By Lloyd Carroll
Roger Federer may be the greatest tennis player of all-time but what really is impressive is that he was able to get a public court to practice on in Central Park the day after he struggled in a five-set match against 19-year-old American Francis Tiafoe. Even the biggest celebrities have to reserve time well in advance for those courts!
The preparation paid off because Federer was able to hold off Russian Mikhail Youzhny in five sets the following day. Roger said that he wanted to practice in Central Park because he is staying in Manhattan and did not want to deal with a car ride across the RFK Bridge to get to the practice courts at the Billie Jean King National Tennis Center. My guess is that he wanted a mental break away from the US Open for a day.
At age 36 and competing with a surgically repaired left knee while also having back issues, Federer admitted that in all likelihood he will be having longer matches if he is going to win. The days when he could routinely put even the best opponents away in three sets are in the past.
After winning her first round match at the Open I asked Venus Williams if after all of these years she still gets a thrill out of being a US representative at the US Open. She downplayed that by basically saying that while she is an American it’s really not on the forefront of her mind.
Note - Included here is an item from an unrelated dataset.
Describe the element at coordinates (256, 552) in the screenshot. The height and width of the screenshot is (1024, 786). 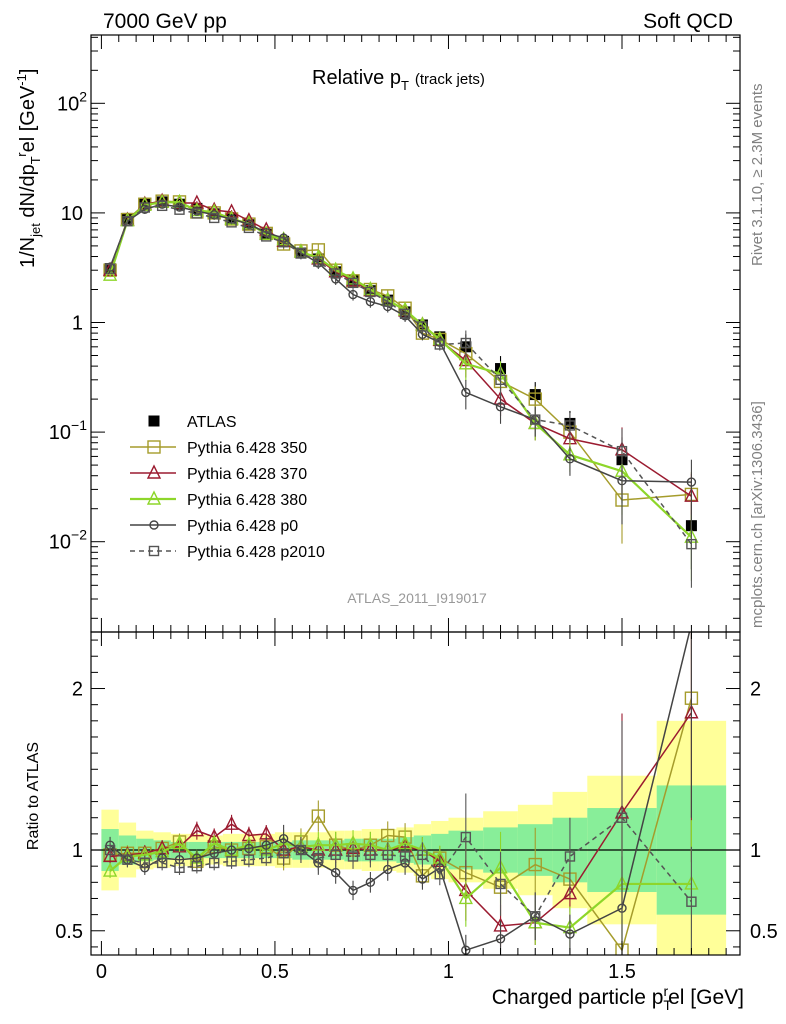
I see `legend-label: Pythia 6.428 p2010` at that location. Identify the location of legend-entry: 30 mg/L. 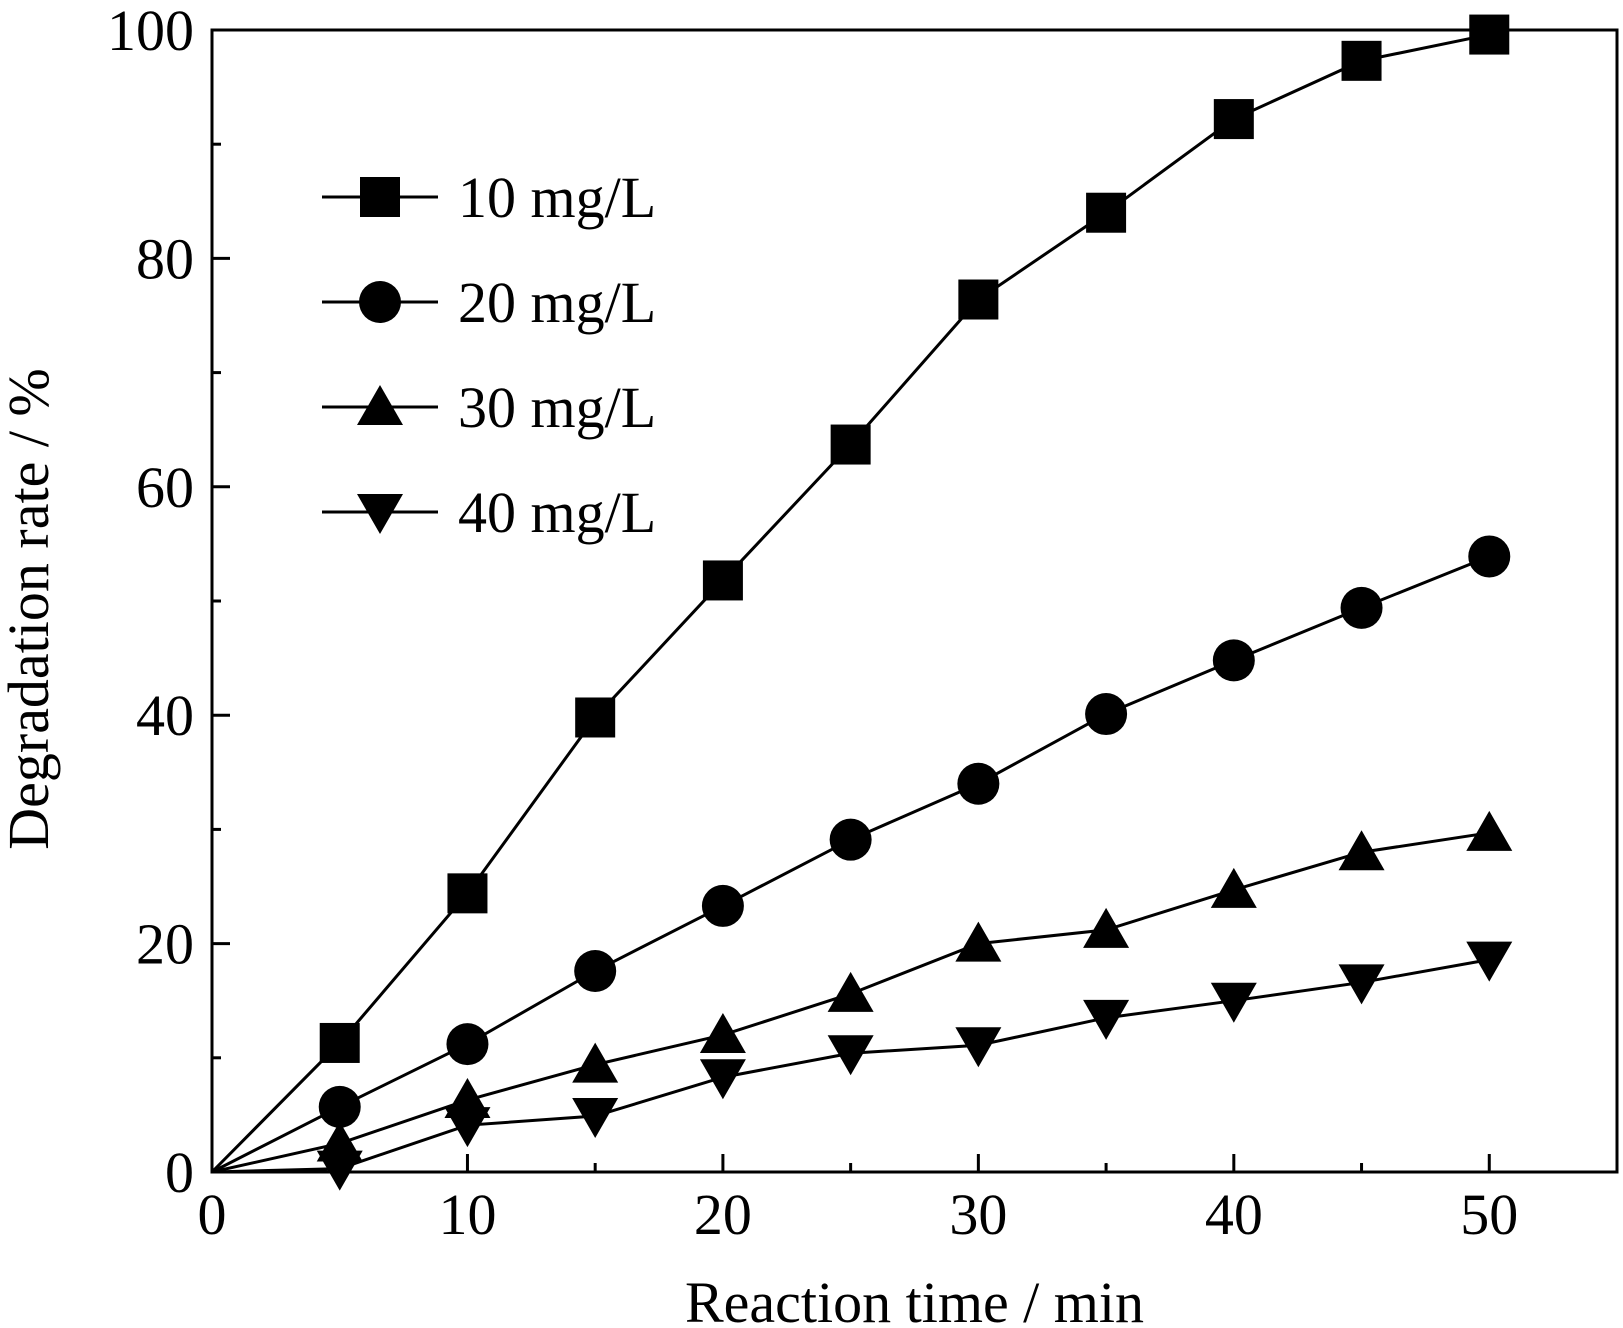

The tennis draw gods were unkind to the #2 ranked female player coming into the Open, Simona Halep. Normally the first round match-up is a walkover for someone ranked that high but her opponent was far from an unknown. Maria Sharapova, who was given a wildcard berth and was unranked coming off of a suspension for using unauthorized drugs, beat Halep in three sets.
A number of players including Caroline Woznaicki were unhappy that Sharapova was able to avoid competing in the Qualifiers Week because of the largesse of the United States Tennis Association who gave her automatic entree into the tournament.
Donald Young, who many thought would be the Tiger Woods of tennis not so long ago, lost a tough second round, five-set match to Gael Monfils. Afterwards, Young candidly told reporters that he knows that he has never lived up to that billing.
Young also spoke about the difficulties of making a living in tennis where only a small percentage of players get the big endorsements. Those harsh economics make it difficult for minorities to turn pro but he did add that tennis is a great way to earn college scholarships.
This Thursday is Community Day at the US Open and there is no admission until 6 PM. It’s a great opportunity to watch the various doubles and juniors matches.